While my family was out hiking, I felt Nature’s promptings. I jumped quickly out of the rain and into a porta potty to relieve myself. I hardly need to express my shock and horror at finding the outhouse in such disarray. Now I have a better idea of what Marlon Brando meant when he said, “Oh dear, the horror!”
For one thing, it smelled TERRIBLE. I don’t want to get too graphic, but try to imagine this: poop and pee, from several people, mixed together indiscriminately.
And then left to stew for DAYS.
And I am pretty sure that nobody had mopped the floor since the paleolithic era. Although I’m no archaeologist, so cut me a little slack on that. In any case, the floor was in such a state that I felt it prudent to not just drop my pants, but to remove them altogether.
Next, my confidence in the cleanliness of the business end of the facility was between low and none, for the following reason: there was piss all over the seat. Which makes me want to ask: who pisses on toilet seats? Is it a joke? Have I been punked? Or is there someone out there whose aim in pissing is as poor as my own at spitting?
And then it began to rain much harder. I cleaned up as quickly as I could, given the lack of proper sanitation facilities (i.e., my magical toilet), because the family had begun to congregate. I couldn’t blame them. This was the only place with a roof for miles.

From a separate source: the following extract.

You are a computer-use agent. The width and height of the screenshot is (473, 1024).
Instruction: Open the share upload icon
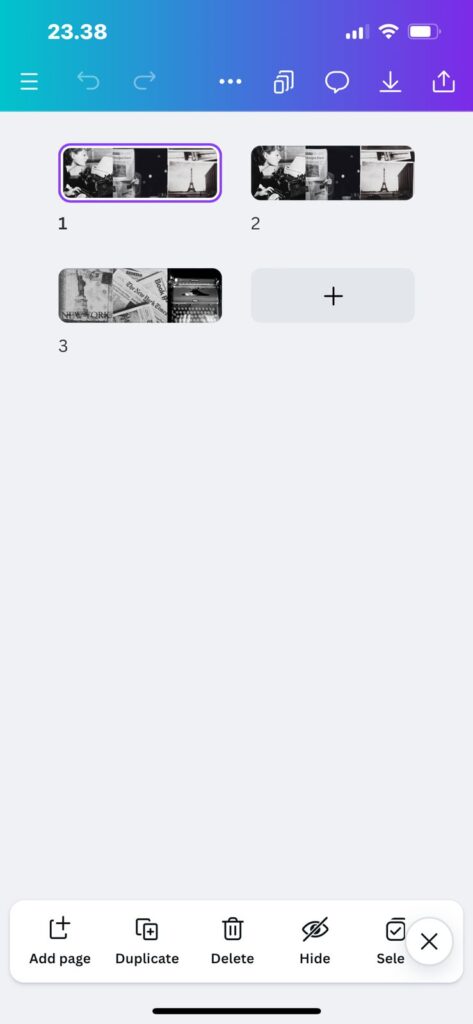[444, 82]
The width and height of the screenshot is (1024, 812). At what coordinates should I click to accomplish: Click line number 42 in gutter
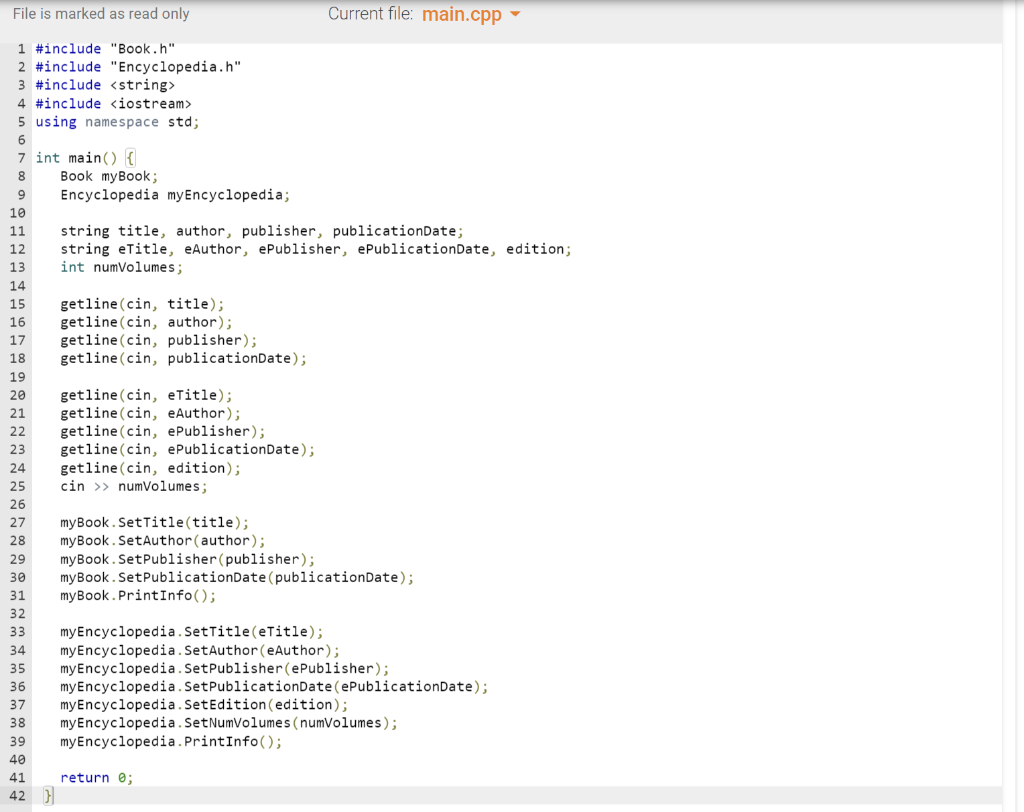[x=18, y=795]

“Here I sit all broken-hearted,” said Holden.
“Don’t read that!” shouted Kim. “Those people are sick!”
I can tell when Kim gets angry because she raises her voice and clenches her fists. These are the kinds of subtle clues you pick up on when you’ve been married for 18 years. It’s all fun and games until she directs her anger towards me. “Dug, I don’t care how hard it’s raining! We can’t stay in here! I think I’m going to be sick!”
“So leave,” I didn’t say. Instead, I explained that sometimes, bad things happen to good people. Even very good people, like my wife Kim.

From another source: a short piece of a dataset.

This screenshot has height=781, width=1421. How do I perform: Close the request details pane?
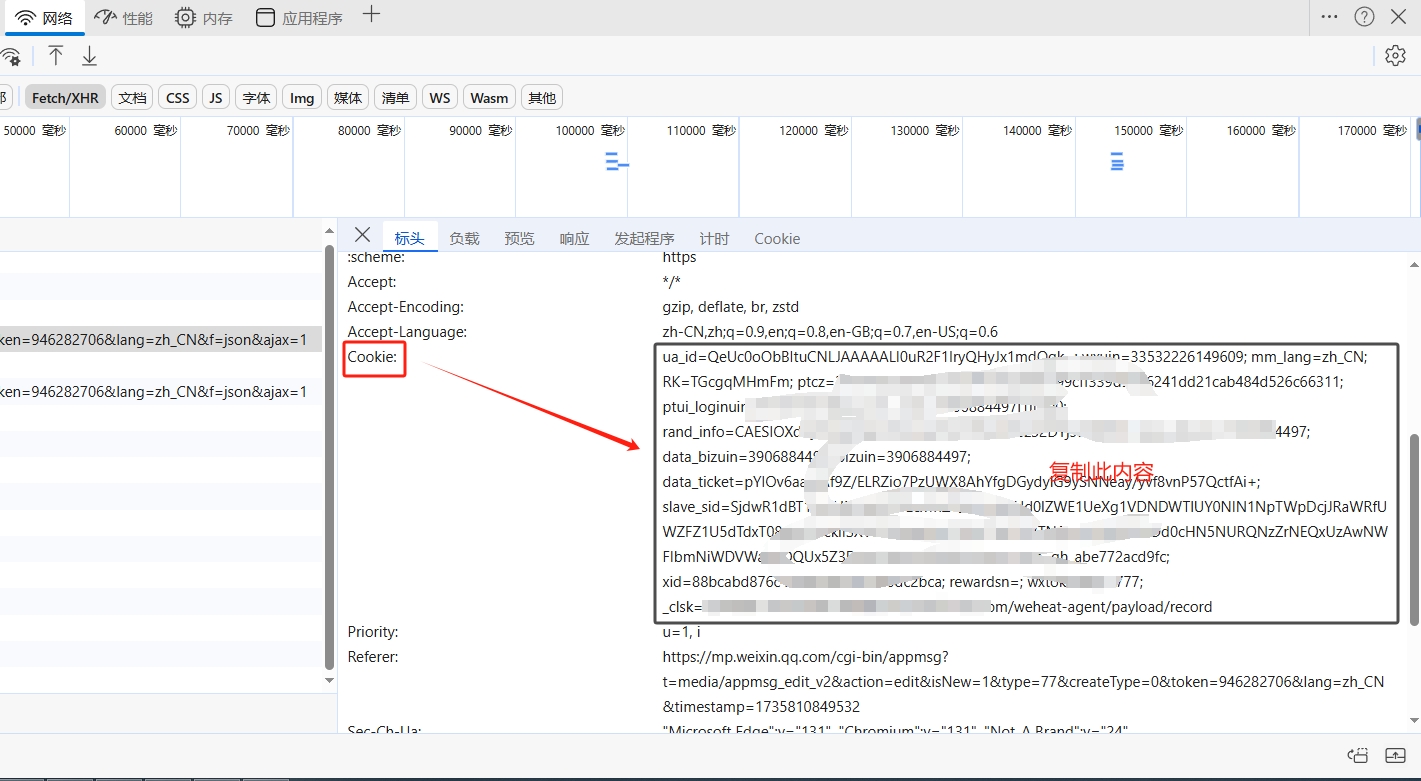[x=362, y=235]
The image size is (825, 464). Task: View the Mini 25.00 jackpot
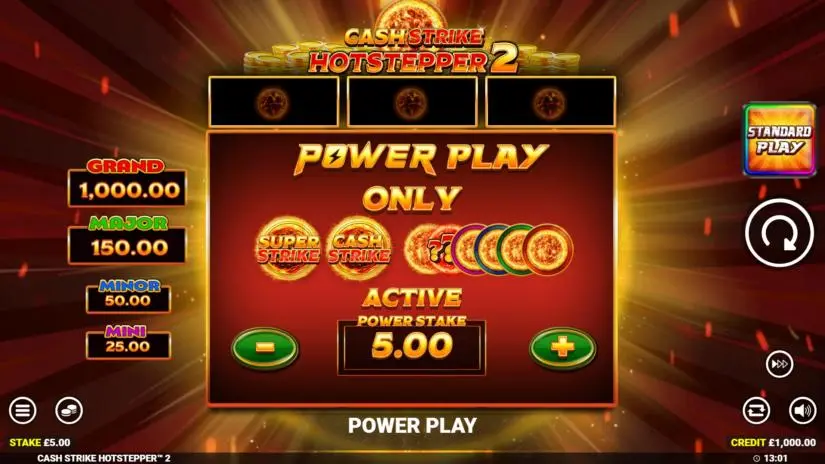click(x=128, y=342)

“Is the converse also true, Father?” Maddie asked. I rolled my eyes.
And then I felt a resurgence. A need of a practical and immediate nature. As to its cause, I’ll simply say that all sushi is not created equal, and Sushi in Green River, UT is probably especially non-equal.
As I sat down, I felt that warm and wonderful outhouse feeling of having the air rush up from below. It’s no magical toilet, mind you, but it feels damn good. And then it felt like my innards exploded.
“Gross! Dad, that is sick! I’m going back outside!” the youngsters threatened in chorus.
“It’s perfectly natural,” I said over the din, trying not to whimper.